Dunera exhibition opens at the National Library
September this year will mark the 7oth anniversary of the arrival of the ‘Dunera Boys’ and a special exhibition to mark the event has opened at the National Library in Canberra.
In September 1940, the HMT Dunera arrived in Sydney with a passenger manifest of over 2500 Germans and Austrians who had escaped Hitler’s Nazi regime attempting to settle initially in the U.K.
But treated as potential enemy aliens, the men were interned in camps with those on the Dunera marked for detention in Australia.
The exhibtion focuses on the story of the Dunera Boys told through their letters, art and music most of which are drawn from the Library’s assets.
Many of the ship’s passengers were Jewish and had been interned in Britain. But as the ship began its journey from Liverpool to Sydney, plans were underway to change the internment laws in the U.K….but tall too late to prevent the ship’s departure.
The passengers found their camps in Australia a great deal more comfortable than the vessel which transported them here. The Dunera was overcrowded and sanitary conditions were poor.
Life in the camps was not unpleasant as the internees found artistic pursuits to help pass the time through music, literature, art and study. The new exhibition displays many examples of the results of the internees’ creative efforts.
Among the visitors to the exhibition on its opening day were two Dunera boys both with the family name Brent who are not related and did not know each other until yesterday.
Bern Brent told media that his memores were not very pleasant. But the 86-yr-old survivor said that that he studied in the camps and resulting in attaining a degree in teaching.
Library spokesperson Sally Hopman told J-Wire: “There has been huge interest in this exhibtion with many people from around the world seeking to track long-lost relatives. It has touched people’s hearts.”
She added that the September 70th anniversary was in its planning stages.
For those that are interested, there is a movie that was made called “The Dunera Boys”. While I can’t be sure of the factional information, I’m sure that it will give you some understanding of that part of our Australian history.
Dear everyone
I think this is very good I didn’t know about the Dunera boys.
We need to know our history
There was a lot of immigration and happening around the war years and in the 1950’s there is a lot of european immigrants in Albany Western Australia and seems to be a lot with jewish heriatage or they are just discovering the roots. A lot of people have amazing war stories.
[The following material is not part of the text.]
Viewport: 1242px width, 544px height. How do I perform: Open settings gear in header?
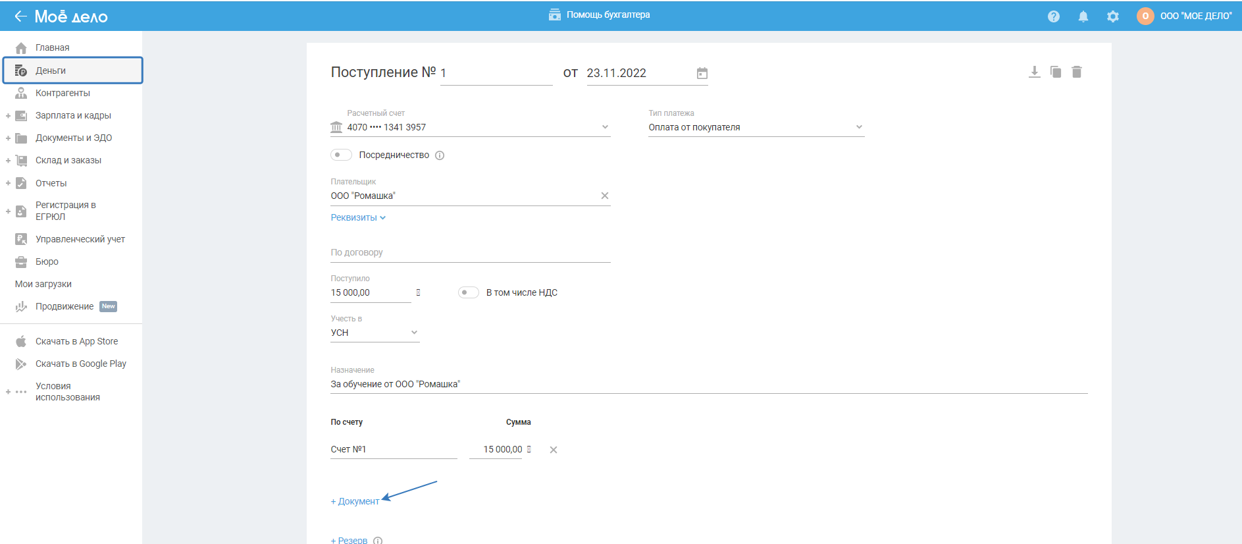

One guy was in yugoslavia and he was a young man in the army but he had to be in a German factory when the nazi took over the country.
He use to put the detonators in the bombs. he made sure everyone didn’t work.
that was his war effort. another one he was a british pilot and he was shot down in Germany and put in a consecration camp he was supposedly shot and was in a pit with all the Jewish people who had been shot. He waited and played dead and got out alive and his family live in Albany now.